KIBLAT.NET, Jakarta – Koordinator peneliti Imparsial, Ardi Manto menegaskan perlunya peningkatan jaminan kebebasan berekspresi di Indonesia. Ia menjelaskan, meski kebebasan berekspresi telah diatur dalam aturan normatif hukum Indonesia, namun dalam prakteknya masih banyak terjadi pengekangan kebebasan berupa kriminalisasi dan sebagainya.
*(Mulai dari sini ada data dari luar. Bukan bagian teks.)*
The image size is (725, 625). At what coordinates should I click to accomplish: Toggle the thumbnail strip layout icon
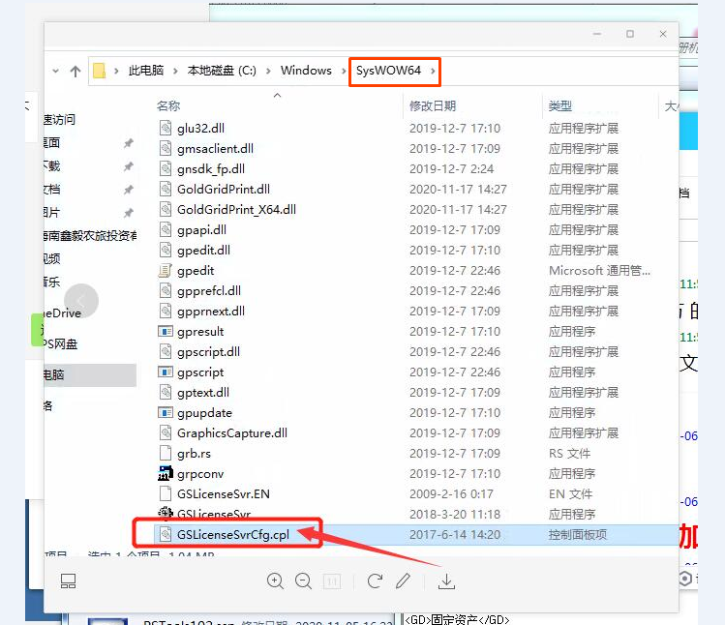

Saat ditemui kiblat.net di hotel Aryaduta Jakarta pada Jumat (15/02/2019), Ardi menjelaskan, ada banyak kasus yang seharusnya dikategorikan sebagai ekspresi yang sah dan dilindungi oleh hukum namun justru dipidana.
Menurutnya, meski dalam penyampaian ekspresi terdapat unsur kebencian tak membuatnya harus diselesaikan melalui pidana.
"Itu bisa diselesaikan diluar jalur pidana. Juga sebetulnya ada kritik yang sebenarnya sah dan itu harusnya dilindungi, tetapi malah justru itu juga dipidana. Nah itu bentuk-bentuk pembatasan yang dilakukan oleh negara terhadap kebebasan berekspresi saat ini," kata Ardi.
Dalam kesempatan yang sama, Ardi juga sempat menyinggung soal UU ITE yang dinilai mengandung pasal karet. Ia menerangkan, frasa 'golongan' dalam UU ITE Pasal 28 ayat 2 sangatlah multitafsir.
"Itu tidak jelas, kalau dalam instrumen internasional itu dasarnya adalah agama, ras, suku, etnis dan sebagainya. Tetapi ini hanya menyebutkan golongan, golongan ini bisa ditafsirkan macam-macam,"ujarnya.